Any conflict between the US and China today is, as such, much more likely to do damage to the Chinese homeland than the American homeland. The US has plenty of bases and proxies in East Asia from which it could deal credible damage to Chinese military & industrial infrastructure. China, on the other hand, has very few ways to hit US military & industrial infrastructure. The only option is to escalate to nuclear exchange but that doesn't really favor China as China stands to lose much more than the US (more people, denser population centers, less places for elites to run).

To address this disparity, China would need a way to conventionally strike the US homeland and not with ICMBs, HGVs, etc. which are expensive and the former also vulnerable to ABMs. What it really needs as such are regional (air) bases and allies in the American continent, which is precisely what the US is most afraid of - hence why Trump moved so quickly to depose Maduro and threatens to do Cuba next. The Monroe Doctrine and the general incompetence of South American countries (facilitated by the Monroe Doctrine and centuries of US intervention) make this very difficult to do in peace time and I think it will prove to be impossible before the US is already defeated.

That leaves just one course of action - defeating the US navy. Without a navy, the US is vulnerable, as its foreign bases (and allies) rely on US fleets to provide for their defense, and the US has few options to resupply them otherwise, because it has no land routes to Eurasia. Hence you could think of degrading the US navy as almost as bad as threatening its homeland because losing the navy means losing all the buffers the US has built up to deter homeland strikes. And once the US navy is defeated, the options for striking the US homeland actually become wide open, be it via Alaska, Mexico, Canada, South America, or wherever, none of them would be able to put up a fight without the US navy. It wouldn't surprise me if the US starts threatening MAD as soon as it loses its navy, similar to what other countries would do if their homelands were in danger.

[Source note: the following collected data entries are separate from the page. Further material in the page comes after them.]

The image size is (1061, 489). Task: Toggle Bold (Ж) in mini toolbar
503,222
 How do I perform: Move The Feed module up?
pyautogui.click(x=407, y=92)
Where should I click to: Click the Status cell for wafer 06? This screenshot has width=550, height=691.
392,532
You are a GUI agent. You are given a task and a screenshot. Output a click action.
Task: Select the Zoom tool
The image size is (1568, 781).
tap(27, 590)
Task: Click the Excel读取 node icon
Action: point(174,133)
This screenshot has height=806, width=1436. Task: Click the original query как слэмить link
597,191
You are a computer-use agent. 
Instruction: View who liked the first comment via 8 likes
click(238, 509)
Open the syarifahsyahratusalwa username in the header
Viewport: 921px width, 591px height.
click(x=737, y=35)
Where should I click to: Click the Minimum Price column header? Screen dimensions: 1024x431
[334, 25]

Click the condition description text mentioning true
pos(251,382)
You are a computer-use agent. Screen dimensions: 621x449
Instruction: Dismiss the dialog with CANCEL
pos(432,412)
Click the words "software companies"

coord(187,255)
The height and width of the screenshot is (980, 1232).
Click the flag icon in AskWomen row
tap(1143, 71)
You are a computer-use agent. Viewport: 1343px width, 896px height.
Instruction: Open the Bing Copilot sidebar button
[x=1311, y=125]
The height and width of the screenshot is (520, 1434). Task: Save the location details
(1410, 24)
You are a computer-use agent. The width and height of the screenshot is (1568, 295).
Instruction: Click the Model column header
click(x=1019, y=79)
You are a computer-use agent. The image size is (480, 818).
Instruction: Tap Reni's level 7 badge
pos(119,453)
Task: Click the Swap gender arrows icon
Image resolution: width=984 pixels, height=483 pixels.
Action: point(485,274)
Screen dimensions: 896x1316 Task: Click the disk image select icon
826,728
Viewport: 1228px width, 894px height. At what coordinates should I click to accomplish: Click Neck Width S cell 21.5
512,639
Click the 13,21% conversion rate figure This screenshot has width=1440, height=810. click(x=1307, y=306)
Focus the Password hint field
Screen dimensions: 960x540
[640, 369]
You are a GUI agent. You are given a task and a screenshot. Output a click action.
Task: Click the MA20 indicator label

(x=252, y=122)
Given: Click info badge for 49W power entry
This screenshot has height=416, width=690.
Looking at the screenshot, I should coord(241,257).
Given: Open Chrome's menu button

Bringing all this back to the present situation in the world where the US is bringing its considerable military power to extract concessions from the rest of the world - China's greatest deterrence against the US in any conflict is the ability to knock out its fleets (including submarines). It takes a long time for the US to rebuild those fleets, especially in its current industrial shape, and in the mean time it will start losing its regional bases. However, to truly capitalize on this you'd need to take out the US fleet without losing your own fleet and/or most of your military & industrial infrastructure. That requires overwhelming conventional power, which is one reason China is investing so much in "carrier killers." Only through asymmetry can you credibly deter the US from intervening in regional theaters. The calculus really becomes "how many carriers is the US willing to lose before it decides it's not worth it?"
 

GZDRefugee

Senior Member
Registered Member
Given the choice between someone with limitless potential and someone whose future is already predictable, who would be more willing to take the gamble?
Why would China sacrifice a fleet? What is the significance of such sacrifices? What additional benefits would this bring to China? China pursues an equal world order; it does not aspire to compete with the United States for global hegemony. Therefore, China has no obligation to initiate a life-or-death struggle with the US.
Those who hope China will take such a huge risk for a multipolar world should abandon that idea as soon as possible.
This tells me everything I need to know about you. You fundamentally do not understand even basic economic analysis. Under prospect theory (Kahneman & Tversky), China is HIGHLY motivated to take risks as the gains-seeker in this situation. Unlimited potential is by definition GAINS TO BE REALIZED.

Enough of this tripe. It's clear you have no clue what you are talking about and are not open to adjusting your assumptions.